Output every line of the records below as a numbered list, skipping blank lines and leaving out the pictures.

* ITEMS:

--------------------

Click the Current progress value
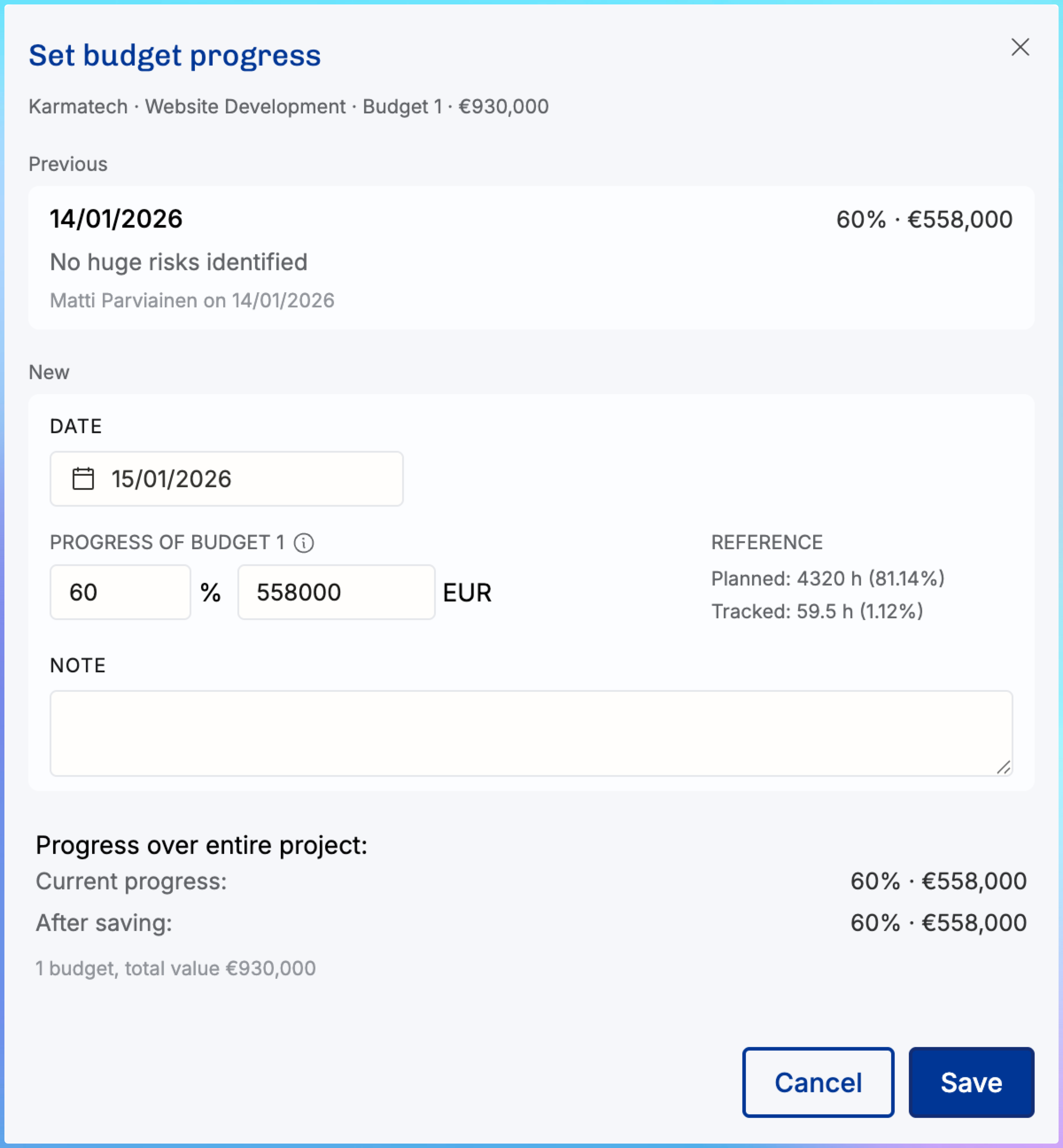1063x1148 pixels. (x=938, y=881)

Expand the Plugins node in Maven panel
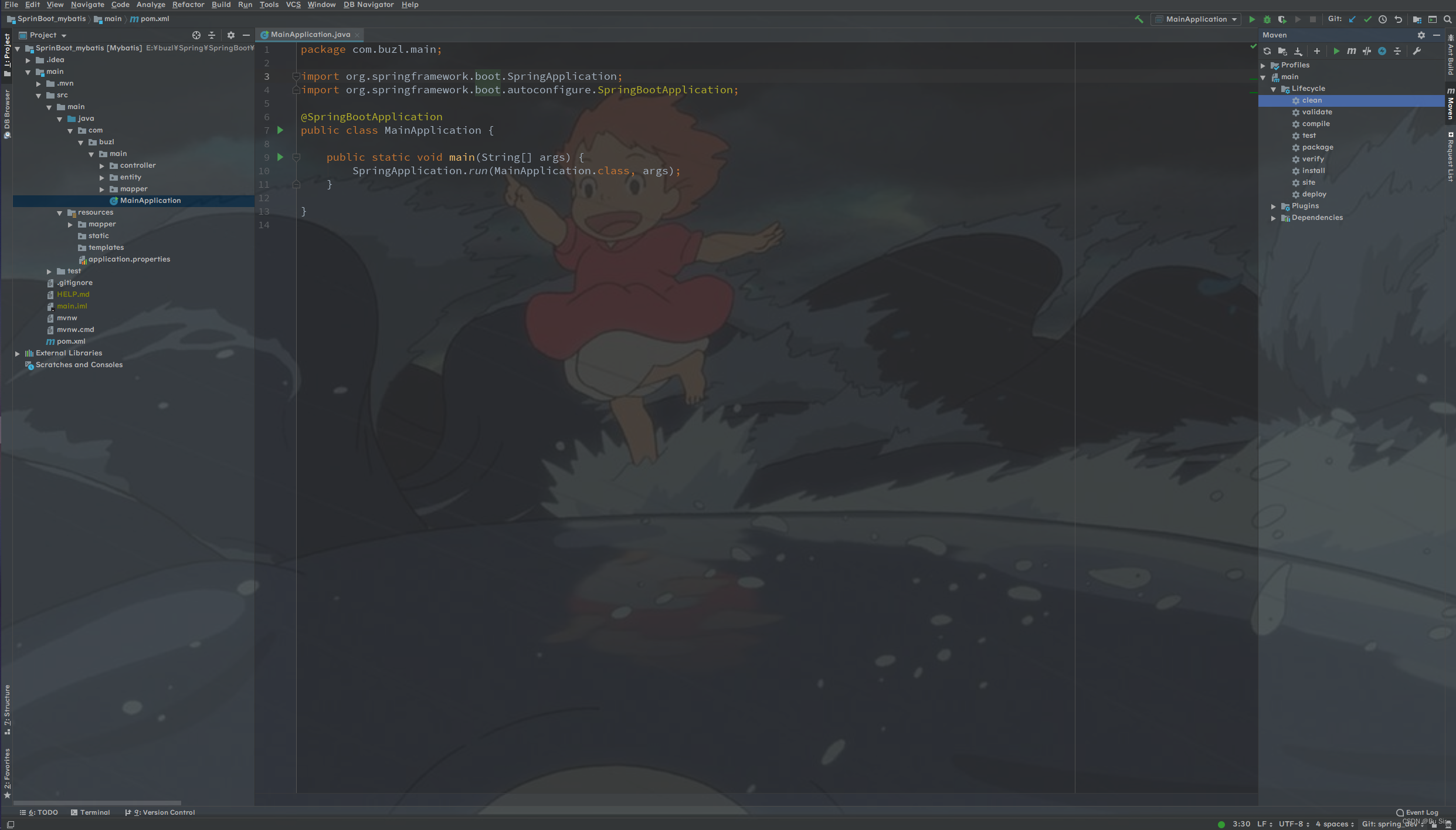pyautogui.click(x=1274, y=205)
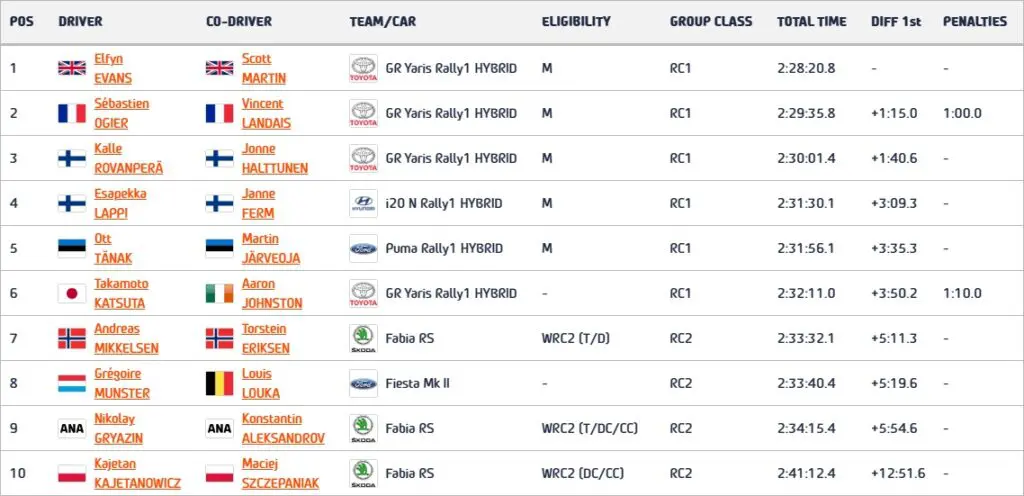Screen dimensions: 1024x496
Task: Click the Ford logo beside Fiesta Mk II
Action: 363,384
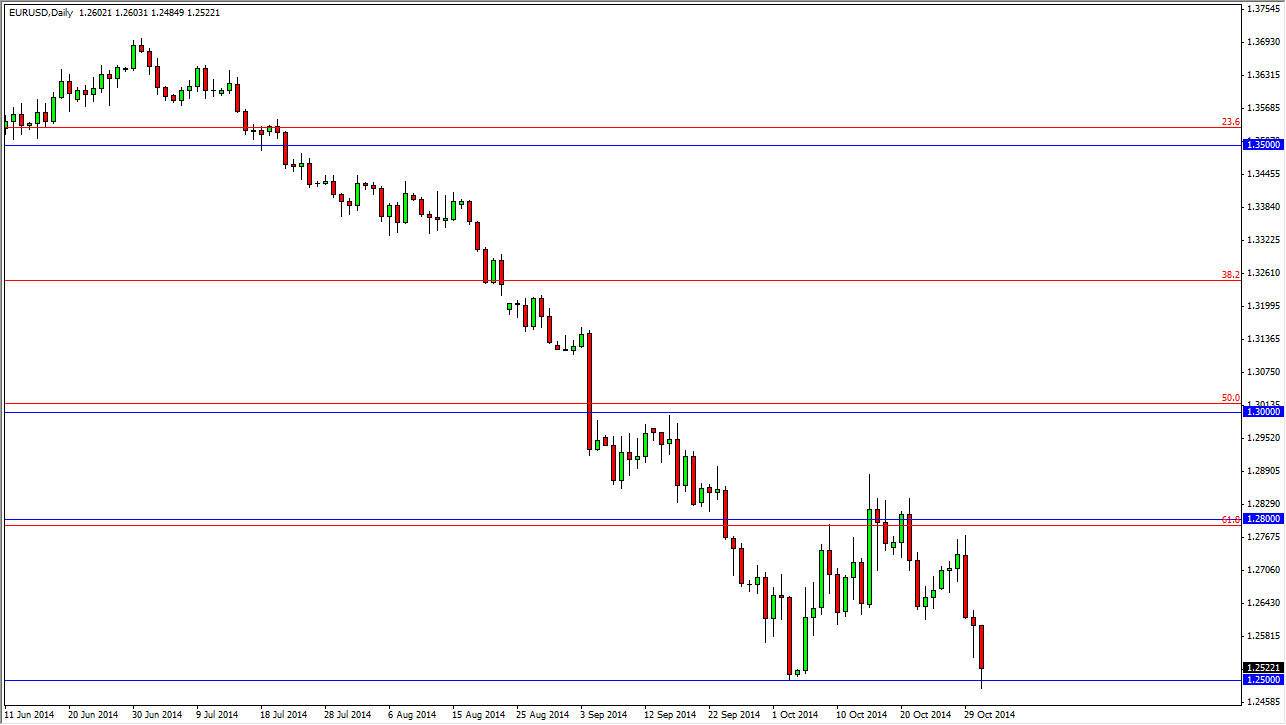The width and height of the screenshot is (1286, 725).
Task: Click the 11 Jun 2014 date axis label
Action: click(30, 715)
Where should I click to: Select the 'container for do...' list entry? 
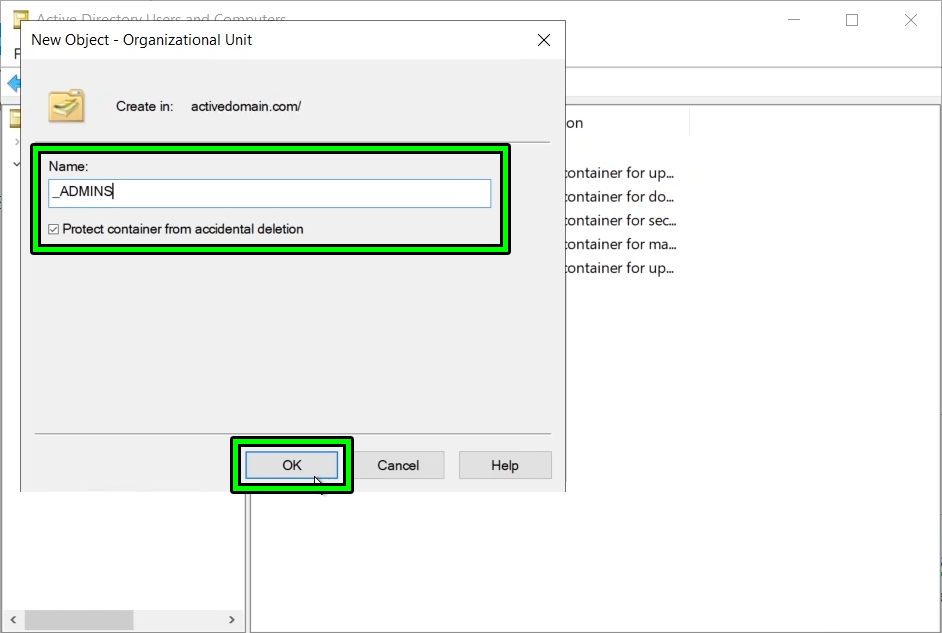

--------------------

* RESPONSE TO THIS EXERCISE:
1. Click the Current progress value
2. 1063x1148 pixels. (x=938, y=881)
3. Expand the Plugins node in Maven panel
4. pyautogui.click(x=1274, y=205)
5. Screen dimensions: 1024x496
6. Task: Click the Ford logo beside Fiesta Mk II
7. Action: 363,384
8. The width and height of the screenshot is (1286, 725).
9. Task: Click the 11 Jun 2014 date axis label
10. Action: click(30, 715)
11. Where should I click to: Select the 'container for do...' list entry? 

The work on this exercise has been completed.